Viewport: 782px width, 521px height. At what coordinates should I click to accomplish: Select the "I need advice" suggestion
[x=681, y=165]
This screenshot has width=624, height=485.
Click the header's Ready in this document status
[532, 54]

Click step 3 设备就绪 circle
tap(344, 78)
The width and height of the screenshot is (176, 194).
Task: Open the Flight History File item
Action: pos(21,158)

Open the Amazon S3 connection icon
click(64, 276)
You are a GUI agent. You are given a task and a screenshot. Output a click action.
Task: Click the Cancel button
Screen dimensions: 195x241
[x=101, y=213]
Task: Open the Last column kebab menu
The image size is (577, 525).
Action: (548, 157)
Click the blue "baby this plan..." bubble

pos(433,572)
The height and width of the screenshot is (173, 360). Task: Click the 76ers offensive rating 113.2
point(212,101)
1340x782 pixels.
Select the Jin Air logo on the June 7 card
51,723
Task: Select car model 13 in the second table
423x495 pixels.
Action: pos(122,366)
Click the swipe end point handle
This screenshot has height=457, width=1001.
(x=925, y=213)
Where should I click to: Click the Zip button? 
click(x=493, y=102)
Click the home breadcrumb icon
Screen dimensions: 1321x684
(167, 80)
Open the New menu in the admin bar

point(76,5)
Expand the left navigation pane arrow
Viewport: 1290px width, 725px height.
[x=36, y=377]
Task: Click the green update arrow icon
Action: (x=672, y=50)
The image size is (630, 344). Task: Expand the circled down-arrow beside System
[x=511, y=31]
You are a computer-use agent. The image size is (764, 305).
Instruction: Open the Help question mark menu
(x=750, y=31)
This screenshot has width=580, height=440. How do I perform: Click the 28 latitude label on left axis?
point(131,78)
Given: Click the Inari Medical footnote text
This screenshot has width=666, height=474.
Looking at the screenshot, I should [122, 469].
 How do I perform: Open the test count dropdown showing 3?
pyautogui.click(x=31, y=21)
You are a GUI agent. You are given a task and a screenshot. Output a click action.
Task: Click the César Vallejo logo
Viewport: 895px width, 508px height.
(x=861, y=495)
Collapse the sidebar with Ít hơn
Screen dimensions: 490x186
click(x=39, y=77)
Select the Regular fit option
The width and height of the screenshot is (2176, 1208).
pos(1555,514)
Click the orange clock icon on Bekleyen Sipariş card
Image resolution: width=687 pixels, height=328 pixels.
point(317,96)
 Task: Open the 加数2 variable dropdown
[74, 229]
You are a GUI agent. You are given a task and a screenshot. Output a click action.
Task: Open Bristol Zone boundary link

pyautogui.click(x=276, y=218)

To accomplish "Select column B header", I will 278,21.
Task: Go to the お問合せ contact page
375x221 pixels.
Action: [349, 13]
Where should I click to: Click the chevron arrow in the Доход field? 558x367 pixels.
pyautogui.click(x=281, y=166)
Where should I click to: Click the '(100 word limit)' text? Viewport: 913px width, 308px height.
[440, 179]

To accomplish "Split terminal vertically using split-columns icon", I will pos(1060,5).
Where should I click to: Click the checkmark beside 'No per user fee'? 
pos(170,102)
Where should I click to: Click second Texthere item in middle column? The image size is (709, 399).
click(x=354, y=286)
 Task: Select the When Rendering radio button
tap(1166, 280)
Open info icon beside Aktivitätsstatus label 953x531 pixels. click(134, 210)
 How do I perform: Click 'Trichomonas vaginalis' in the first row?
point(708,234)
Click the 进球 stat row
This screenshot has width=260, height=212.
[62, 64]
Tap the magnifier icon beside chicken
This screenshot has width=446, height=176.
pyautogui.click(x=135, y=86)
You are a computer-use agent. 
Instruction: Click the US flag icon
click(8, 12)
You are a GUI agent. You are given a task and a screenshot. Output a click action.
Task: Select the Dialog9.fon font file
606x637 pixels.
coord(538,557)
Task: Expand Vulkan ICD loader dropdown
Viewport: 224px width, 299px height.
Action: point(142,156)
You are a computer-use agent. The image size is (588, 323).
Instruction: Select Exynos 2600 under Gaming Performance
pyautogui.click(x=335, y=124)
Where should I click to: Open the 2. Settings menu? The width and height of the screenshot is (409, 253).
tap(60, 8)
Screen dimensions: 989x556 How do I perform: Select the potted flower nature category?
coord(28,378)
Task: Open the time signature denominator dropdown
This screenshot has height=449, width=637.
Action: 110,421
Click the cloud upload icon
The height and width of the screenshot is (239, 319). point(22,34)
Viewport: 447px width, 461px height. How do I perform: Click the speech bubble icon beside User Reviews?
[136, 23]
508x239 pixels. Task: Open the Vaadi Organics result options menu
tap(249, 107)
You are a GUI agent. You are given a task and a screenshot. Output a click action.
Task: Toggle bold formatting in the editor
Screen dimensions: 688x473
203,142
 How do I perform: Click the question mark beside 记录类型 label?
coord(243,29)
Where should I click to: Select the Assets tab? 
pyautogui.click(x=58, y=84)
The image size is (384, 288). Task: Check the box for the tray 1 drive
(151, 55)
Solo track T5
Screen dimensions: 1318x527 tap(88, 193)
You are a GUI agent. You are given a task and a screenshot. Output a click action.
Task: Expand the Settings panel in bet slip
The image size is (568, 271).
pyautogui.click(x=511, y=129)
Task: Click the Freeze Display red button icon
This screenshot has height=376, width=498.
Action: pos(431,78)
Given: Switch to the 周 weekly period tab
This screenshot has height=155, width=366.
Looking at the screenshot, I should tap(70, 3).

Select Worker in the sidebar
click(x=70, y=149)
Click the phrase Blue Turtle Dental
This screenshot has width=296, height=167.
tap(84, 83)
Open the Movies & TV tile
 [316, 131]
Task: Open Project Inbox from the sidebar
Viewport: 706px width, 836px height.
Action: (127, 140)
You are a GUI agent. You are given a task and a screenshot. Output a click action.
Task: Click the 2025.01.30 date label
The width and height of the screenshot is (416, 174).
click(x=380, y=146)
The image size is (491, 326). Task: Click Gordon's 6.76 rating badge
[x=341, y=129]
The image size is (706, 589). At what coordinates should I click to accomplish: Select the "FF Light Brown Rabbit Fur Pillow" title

◆ ◆ ◆ ◆

An exact copy of all the entries above is what is needed.

Viewport: 782px width, 521px height. At what coordinates should I click to accomplish: Select the "I need advice" suggestion
[x=681, y=165]
This screenshot has width=624, height=485.
Click the header's Ready in this document status
[532, 54]

Click step 3 设备就绪 circle
tap(344, 78)
The width and height of the screenshot is (176, 194).
Task: Open the Flight History File item
Action: pos(21,158)

Open the Amazon S3 connection icon
click(64, 276)
You are a GUI agent. You are given a task and a screenshot. Output a click action.
Task: Click the Cancel button
Screen dimensions: 195x241
[x=101, y=213]
Task: Open the Last column kebab menu
The image size is (577, 525).
Action: (548, 157)
Click the blue "baby this plan..." bubble

pos(433,572)
The height and width of the screenshot is (173, 360). Task: Click the 76ers offensive rating 113.2
point(212,101)
1340x782 pixels.
Select the Jin Air logo on the June 7 card
51,723
Task: Select car model 13 in the second table
423x495 pixels.
Action: pos(122,366)
Click the swipe end point handle
This screenshot has height=457, width=1001.
(x=925, y=213)
Where should I click to: Click the Zip button? 
click(x=493, y=102)
Click the home breadcrumb icon
Screen dimensions: 1321x684
(167, 80)
Open the New menu in the admin bar

point(76,5)
Expand the left navigation pane arrow
Viewport: 1290px width, 725px height.
[x=36, y=377]
Task: Click the green update arrow icon
Action: (x=672, y=50)
The image size is (630, 344). Task: Expand the circled down-arrow beside System
[x=511, y=31]
You are a computer-use agent. The image size is (764, 305).
Instruction: Open the Help question mark menu
(x=750, y=31)
This screenshot has width=580, height=440. How do I perform: Click the 28 latitude label on left axis?
point(131,78)
Given: Click the Inari Medical footnote text
This screenshot has width=666, height=474.
Looking at the screenshot, I should [122, 469].
 How do I perform: Open the test count dropdown showing 3?
pyautogui.click(x=31, y=21)
You are a GUI agent. You are given a task and a screenshot. Output a click action.
Task: Click the César Vallejo logo
Viewport: 895px width, 508px height.
(x=861, y=495)
Collapse the sidebar with Ít hơn
Screen dimensions: 490x186
click(x=39, y=77)
Select the Regular fit option
The width and height of the screenshot is (2176, 1208).
pos(1555,514)
Click the orange clock icon on Bekleyen Sipariş card
Image resolution: width=687 pixels, height=328 pixels.
point(317,96)
 Task: Open the 加数2 variable dropdown
[74, 229]
You are a GUI agent. You are given a task and a screenshot. Output a click action.
Task: Open Bristol Zone boundary link

pyautogui.click(x=276, y=218)

To accomplish "Select column B header", I will 278,21.
Task: Go to the お問合せ contact page
375x221 pixels.
Action: [349, 13]
Where should I click to: Click the chevron arrow in the Доход field? 558x367 pixels.
pyautogui.click(x=281, y=166)
Where should I click to: Click the '(100 word limit)' text? Viewport: 913px width, 308px height.
[440, 179]

To accomplish "Split terminal vertically using split-columns icon", I will pos(1060,5).
Where should I click to: Click the checkmark beside 'No per user fee'? 
pos(170,102)
Where should I click to: Click second Texthere item in middle column? The image size is (709, 399).
click(x=354, y=286)
 Task: Select the When Rendering radio button
tap(1166, 280)
Open info icon beside Aktivitätsstatus label 953x531 pixels. click(134, 210)
 How do I perform: Click 'Trichomonas vaginalis' in the first row?
point(708,234)
Click the 进球 stat row
This screenshot has width=260, height=212.
[62, 64]
Tap the magnifier icon beside chicken
This screenshot has width=446, height=176.
pyautogui.click(x=135, y=86)
You are a computer-use agent. 
Instruction: Click the US flag icon
click(8, 12)
You are a GUI agent. You are given a task and a screenshot. Output a click action.
Task: Select the Dialog9.fon font file
606x637 pixels.
coord(538,557)
Task: Expand Vulkan ICD loader dropdown
Viewport: 224px width, 299px height.
Action: point(142,156)
You are a computer-use agent. The image size is (588, 323).
Instruction: Select Exynos 2600 under Gaming Performance
pyautogui.click(x=335, y=124)
Where should I click to: Open the 2. Settings menu? The width and height of the screenshot is (409, 253).
tap(60, 8)
Screen dimensions: 989x556 How do I perform: Select the potted flower nature category?
coord(28,378)
Task: Open the time signature denominator dropdown
This screenshot has height=449, width=637.
Action: 110,421
Click the cloud upload icon
The height and width of the screenshot is (239, 319). point(22,34)
Viewport: 447px width, 461px height. How do I perform: Click the speech bubble icon beside User Reviews?
[136, 23]
508x239 pixels. Task: Open the Vaadi Organics result options menu
tap(249, 107)
You are a GUI agent. You are given a task and a screenshot. Output a click action.
Task: Toggle bold formatting in the editor
Screen dimensions: 688x473
203,142
 How do I perform: Click the question mark beside 记录类型 label?
coord(243,29)
Where should I click to: Select the Assets tab? 
pyautogui.click(x=58, y=84)
The image size is (384, 288). Task: Check the box for the tray 1 drive
(151, 55)
Solo track T5
Screen dimensions: 1318x527 tap(88, 193)
You are a GUI agent. You are given a task and a screenshot. Output a click action.
Task: Expand the Settings panel in bet slip
The image size is (568, 271).
pyautogui.click(x=511, y=129)
Task: Click the Freeze Display red button icon
This screenshot has height=376, width=498.
Action: pos(431,78)
Given: Switch to the 周 weekly period tab
This screenshot has height=155, width=366.
Looking at the screenshot, I should tap(70, 3).

Select Worker in the sidebar
click(x=70, y=149)
Click the phrase Blue Turtle Dental
This screenshot has width=296, height=167.
tap(84, 83)
Open the Movies & TV tile
 [316, 131]
Task: Open Project Inbox from the sidebar
Viewport: 706px width, 836px height.
Action: (127, 140)
You are a GUI agent. You are given a task and a screenshot. Output a click action.
Task: Click the 2025.01.30 date label
The width and height of the screenshot is (416, 174).
click(x=380, y=146)
The image size is (491, 326). Task: Click Gordon's 6.76 rating badge
[x=341, y=129]
The image size is (706, 589). At what coordinates should I click to accomplish: Select the "FF Light Brown Rabbit Fur Pillow" title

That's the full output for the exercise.